━━━ Document segment

Queer Your Ears November 2019: New Music From Queer & Trans Artists

For some of you, it’s “cuffing season,” and you want sexy sultry tunes for quiet nights by the fireplace on a bear skin rug… or whatever. We’ve got a little bit of that — depending on whether you’re in awe of or repulsed by the concept of eternity. For others of you, it’s time to eat and hibernate and, probably, contemplate. I’ve got some of that too! For me, it’s finally cool enough out to wear the dope leather jacket I just bought! I am going through a soft goth/punk phase, OK? It’s fine. But I really found myself loving Erin Anne’s riot grrl-by-way-of-2019 rock this past month.

The music this month is really diverse, though! I’m excited to feature two different Black artists, because last month there were none! I’ve been listening to Denitia’s album for literally months, but couldn’t feature it because it wasn’t out yet. I’m so excited to share her groovy, modern rock-influenced R&B with y’all. And Moor Mother… I’m not sure what to say. Her album is intense.

━━━━━━

_Goal 1:_ Rewrite the records from the line containing "Viewport: 1624px width, 1056px" through the line containing "will pyautogui.click(x=262, y=162).", changing "perform" to "complete" and leaving everything else unchanged.

━━━ Provided entries

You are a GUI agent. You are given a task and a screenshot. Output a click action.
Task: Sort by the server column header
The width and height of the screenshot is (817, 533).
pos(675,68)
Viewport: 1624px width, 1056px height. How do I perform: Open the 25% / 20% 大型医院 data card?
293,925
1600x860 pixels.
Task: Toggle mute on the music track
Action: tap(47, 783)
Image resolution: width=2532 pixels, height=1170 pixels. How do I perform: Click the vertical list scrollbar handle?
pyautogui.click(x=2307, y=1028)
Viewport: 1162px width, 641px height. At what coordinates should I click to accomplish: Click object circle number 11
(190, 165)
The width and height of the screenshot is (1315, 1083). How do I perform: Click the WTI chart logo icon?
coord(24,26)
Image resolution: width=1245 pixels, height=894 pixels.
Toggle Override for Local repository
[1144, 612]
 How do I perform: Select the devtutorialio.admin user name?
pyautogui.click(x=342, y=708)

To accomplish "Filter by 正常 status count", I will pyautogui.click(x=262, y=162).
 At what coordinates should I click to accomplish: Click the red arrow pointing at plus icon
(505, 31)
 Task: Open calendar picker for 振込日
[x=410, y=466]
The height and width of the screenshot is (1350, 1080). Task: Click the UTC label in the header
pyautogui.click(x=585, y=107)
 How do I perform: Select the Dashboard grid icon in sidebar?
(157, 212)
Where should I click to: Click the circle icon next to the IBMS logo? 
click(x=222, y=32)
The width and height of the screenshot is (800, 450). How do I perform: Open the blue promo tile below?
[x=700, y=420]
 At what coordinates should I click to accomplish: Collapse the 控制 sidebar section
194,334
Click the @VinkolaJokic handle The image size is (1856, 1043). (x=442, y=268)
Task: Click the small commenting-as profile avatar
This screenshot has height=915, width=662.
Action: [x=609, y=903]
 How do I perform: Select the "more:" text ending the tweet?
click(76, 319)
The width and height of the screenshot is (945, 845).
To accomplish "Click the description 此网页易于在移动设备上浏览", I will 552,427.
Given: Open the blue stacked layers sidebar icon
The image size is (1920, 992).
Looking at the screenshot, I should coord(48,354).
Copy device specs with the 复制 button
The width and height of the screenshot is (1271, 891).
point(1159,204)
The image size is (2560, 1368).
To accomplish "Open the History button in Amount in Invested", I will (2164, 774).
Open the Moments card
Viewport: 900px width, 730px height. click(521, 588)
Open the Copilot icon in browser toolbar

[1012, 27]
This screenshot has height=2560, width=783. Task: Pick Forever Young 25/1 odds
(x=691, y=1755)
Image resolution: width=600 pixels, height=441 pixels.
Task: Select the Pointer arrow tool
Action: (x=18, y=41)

━━━━━━

_Goal 2:_ Pick up the roundup of November 2019 music by queer and trans artists where it stops, and write its next part.

_Task output 1:_
Viewport: 1624px width, 1056px height. How do I complete: Open the 25% / 20% 大型医院 data card?
293,925
1600x860 pixels.
Task: Toggle mute on the music track
Action: tap(47, 783)
Image resolution: width=2532 pixels, height=1170 pixels. How do I complete: Click the vertical list scrollbar handle?
pyautogui.click(x=2307, y=1028)
Viewport: 1162px width, 641px height. At what coordinates should I click to accomplish: Click object circle number 11
(190, 165)
The width and height of the screenshot is (1315, 1083). How do I complete: Click the WTI chart logo icon?
coord(24,26)
Image resolution: width=1245 pixels, height=894 pixels.
Toggle Override for Local repository
[1144, 612]
 How do I complete: Select the devtutorialio.admin user name?
pyautogui.click(x=342, y=708)

To accomplish "Filter by 正常 status count", I will pyautogui.click(x=262, y=162).

_Task output 2:_
There are only four features this month, though, because there were so many incredible releases I wanted to cover. So I figured I’d do an extended, quick-fire Honorable Mentions. Big names like Mary Lambert (and Frank Ocean and King Princess, who you can read about on every other website) released music this month. Brazilian queens Pabllo Vittar and Gloria Groove had incredible EPs that remind me how much I want to learn Portuguese. I was really impressed with Sarah Jaffe’s EP, it’s one of those indie pop albums that is 100% earworms. And TR/ST and Ziúr are making incredible electronica as always. And there were 50+ singles just in the last few weeks, so I made a Spotify playlist just for this month’s tunes so I could embed it here! However, here’s the link to the massive, fast-growing comprehensive QYE playlist as well, which has every song ever featured here that’s on Spotify. Enjoy!

https://open.spotify.com/playlist/3TxgshEOJyosUFN1edI8Ro?si=xZo0S51wR2yXMzgdia02JQ


Denitia Touch Of The Sky

For Fans Of: The Internet, Bells Atlas, The Seshen

Considering one’s diminutiveness is nearly obligatory when one looks out to, or even contemplates, massive things like the ocean or the solar system. This can be taken in many ways; recognizing one’s own lack of significance on the goings on of the universe, for example, can be a blow to the ego. On the other hand, to know that the universe will keep turning, the ocean will keep churning, no matter what one does can also be comforting: why get too pressed about the little stresses and pressures of one little life?

Like Laurel vs. Yanny or The Dress, Denitia’s Touch of the Sky is an album that probably either sounds like heartbreak and yearning, or expansiveness and comfort, depending on your perspective. Which do you feel when you look out the ocean, at the sky? “The ocean just represents infinite possibilities to me… the ocean and the wide open sky over the ocean has everything to do with the sound of this music,” she told Pop Dust.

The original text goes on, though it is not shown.